═════ Material provided

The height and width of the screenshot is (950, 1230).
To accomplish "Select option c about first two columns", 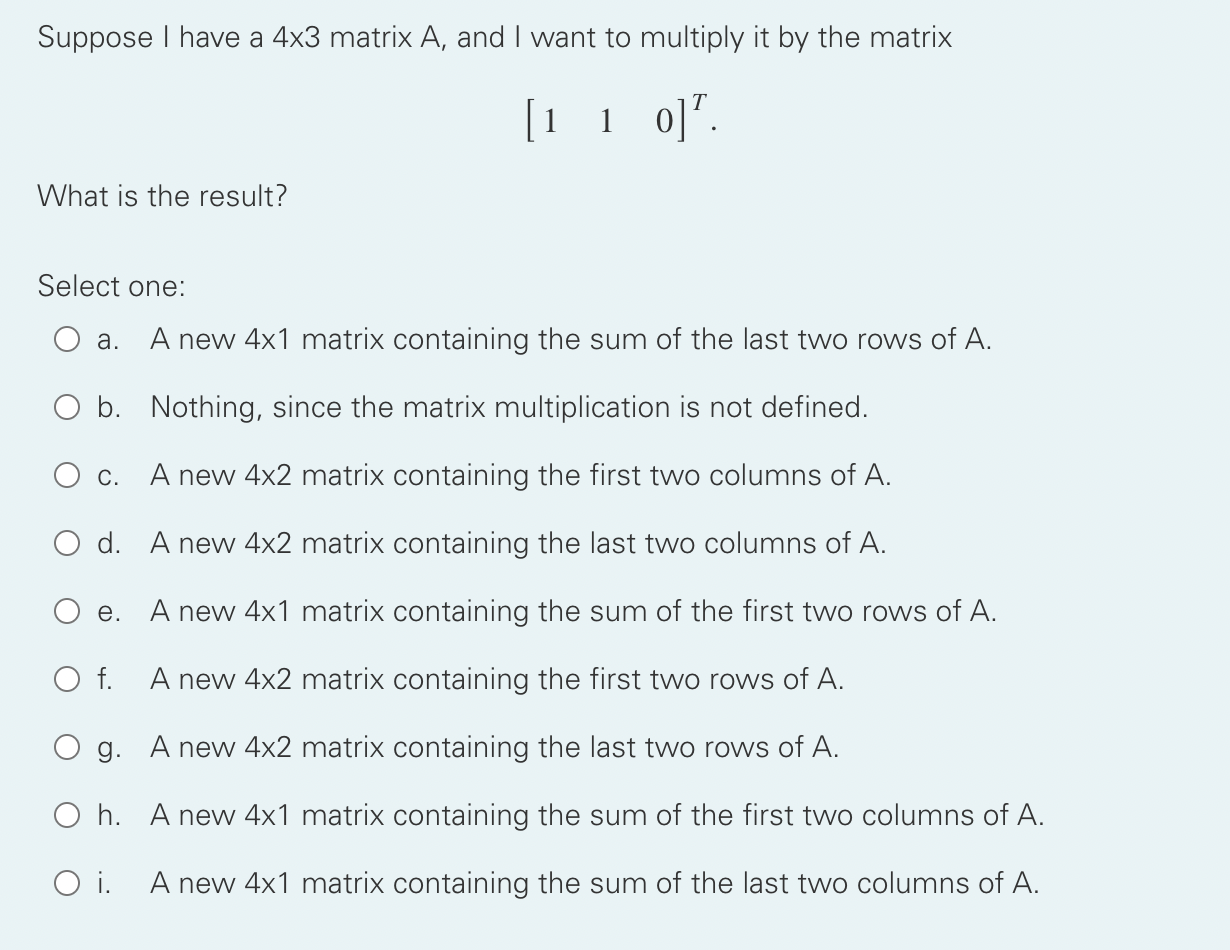I will (67, 475).
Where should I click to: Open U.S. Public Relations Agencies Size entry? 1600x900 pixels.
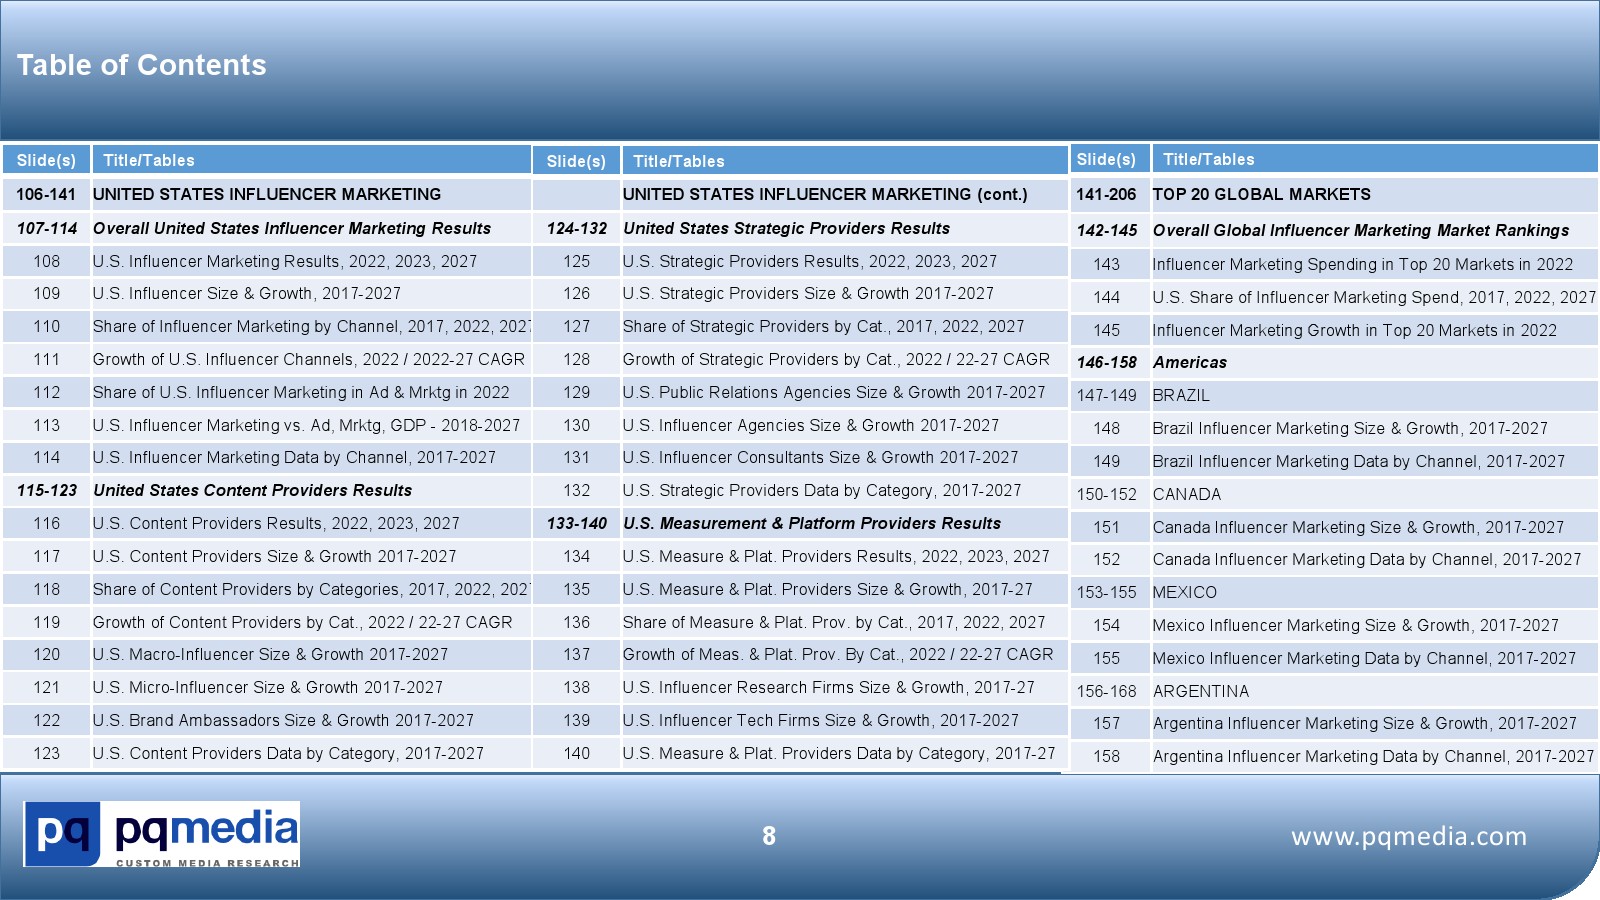tap(833, 392)
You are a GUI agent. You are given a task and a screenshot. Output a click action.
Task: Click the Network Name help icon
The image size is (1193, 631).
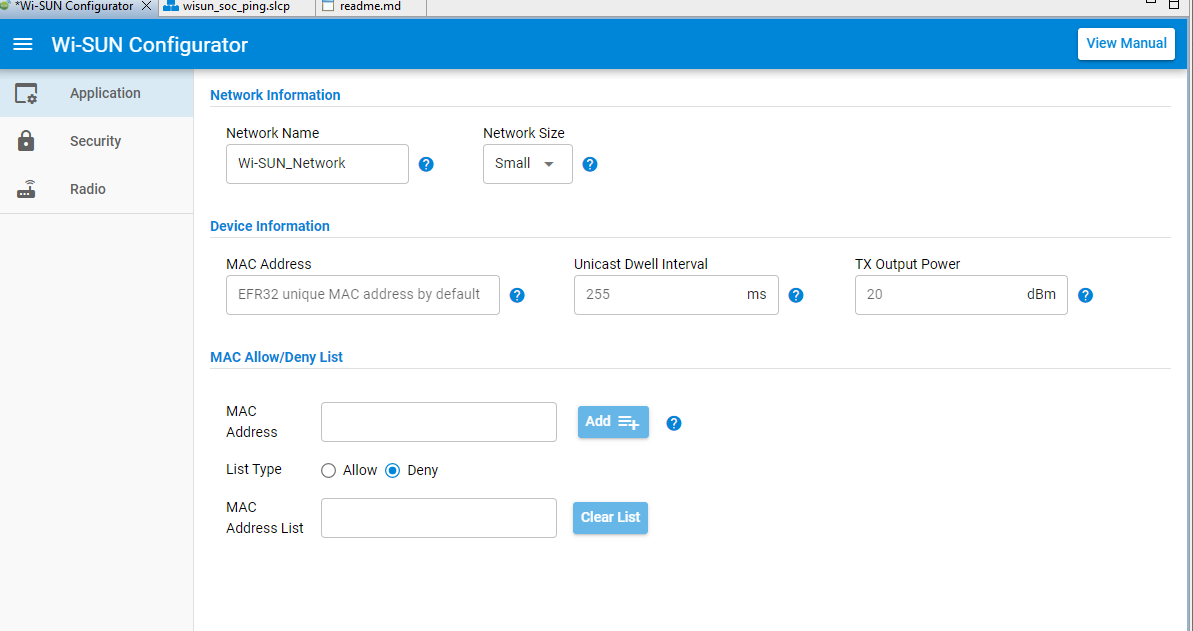(426, 164)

══════════

> [Exercise directions]
Only the lines from the line with "You are a GUI" through the end of the entries above, copied exactly and with both ends included, belong in the response; the pictures do not.

> [Exercise answer]
You are a GUI agent. You are given a task and a screenshot. Output a click action.
Task: Click the Network Name help icon
The image size is (1193, 631).
(426, 164)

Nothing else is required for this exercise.